Does Another Spending Cut Improve Outlook for Petrobras?

PBR-logo
Source: Wikimedia Commons
Petroleo Brasileiro S.A. (NYSE: PBR) announced Tuesday morning that it is cutting its spending plan for the current fiscal year from $28 billion to $25 billion and its 2016 spending from $27 billion to $19 billion. In June the company cut its five-year capital spending plan from around $221 billion to $130 billion.

The company also said it plans to cut operating expenses (excluding raw materials purchases) from a prior 2015 estimate of $30 billion to a new level of $29 billion and from a prior 2016 estimate of $27 billion to a new level of $21 billion. For the two-year period, Petrobras expects to divest a total of $15.1 billion in assets, a total that has not changed since the June announcement.

In its announcement Petrobras said that previous plans were subject to “risk factors that may adversely impact its projections, including changes in market variables such as oil prices and exchange rate.” Oil prices have collapsed and the Brazilian real has lost 30% of its value against the dollar. The combined impact is that revenue has tanked and debt has spiraled nearly out of control.

The company wrote down $17 billion in April as a result of unmet production goals and the corruption scandal that has enveloped the company.

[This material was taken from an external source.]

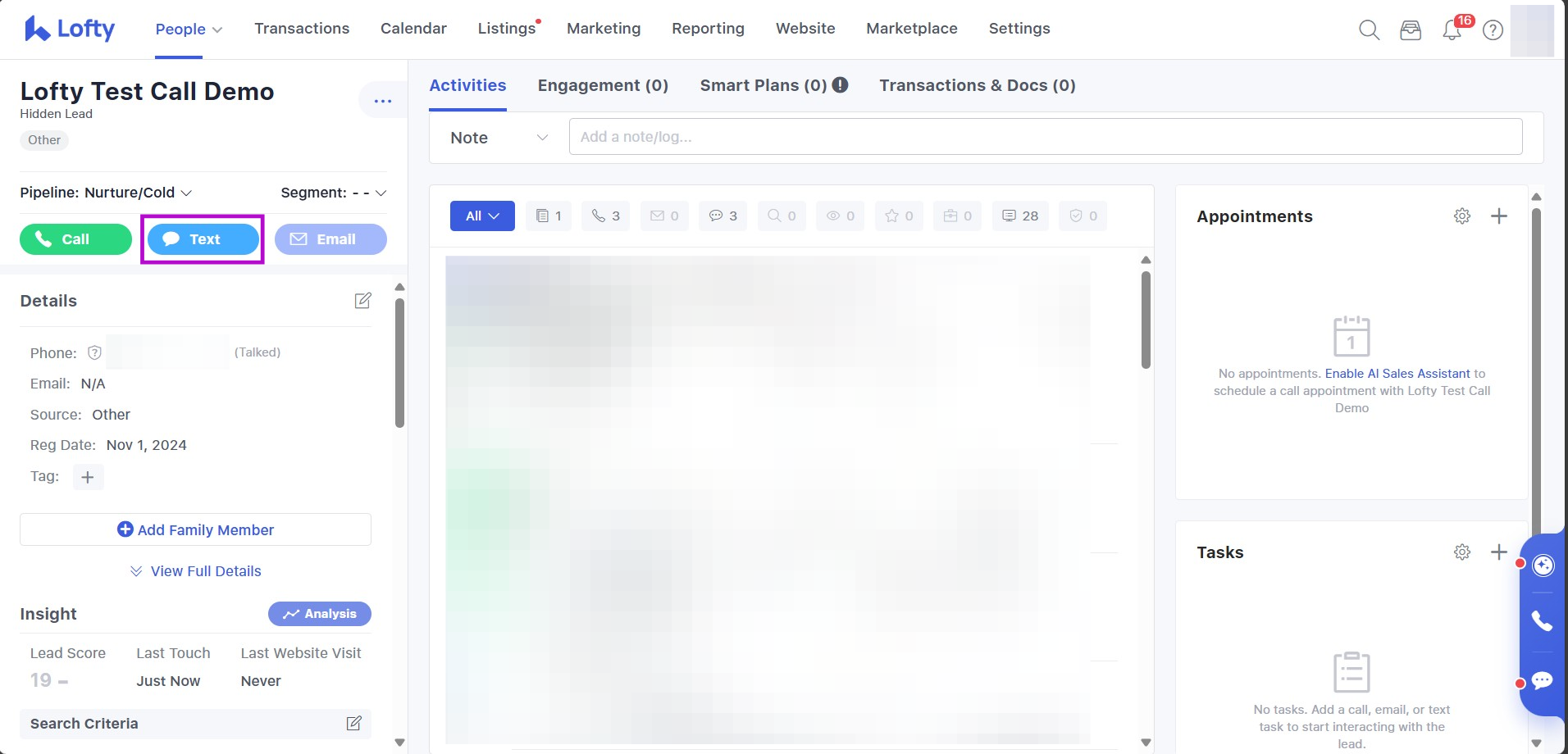
Task: Edit Details using the pencil icon
Action: click(x=362, y=301)
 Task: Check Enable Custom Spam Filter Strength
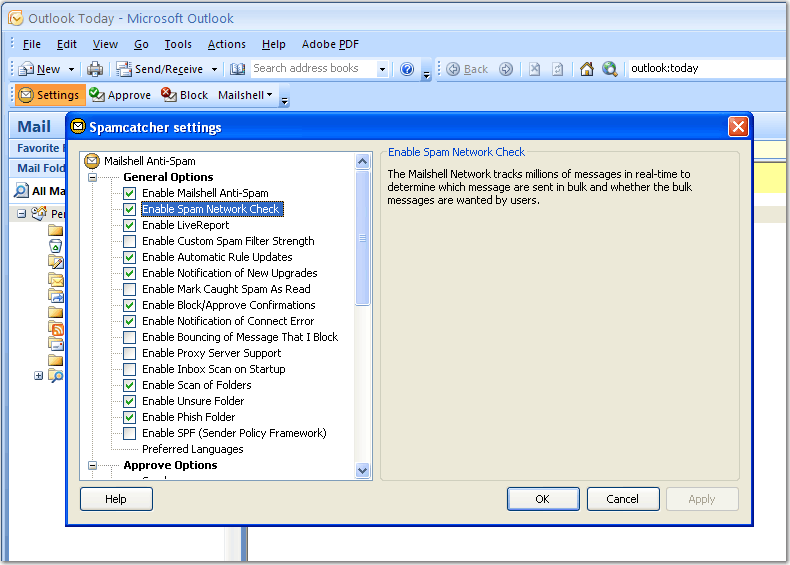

Petrobras said that production will remain as planned at 2.125 million barrels a day in 2015 and 2.185 million barrels a day in 2016. A reasonable question is how the company can maintain these output levels if they are chopping next year’s operating spending by nearly a fourth. It is unlikely that higher production from fewer wells will meet the requirement, but that is likely to be the company’s answer. What else can they say?

Shares traded up about 6.5% at noon on Tuesday, at $5.21 in a 52-week range of $3.72 to $17.64.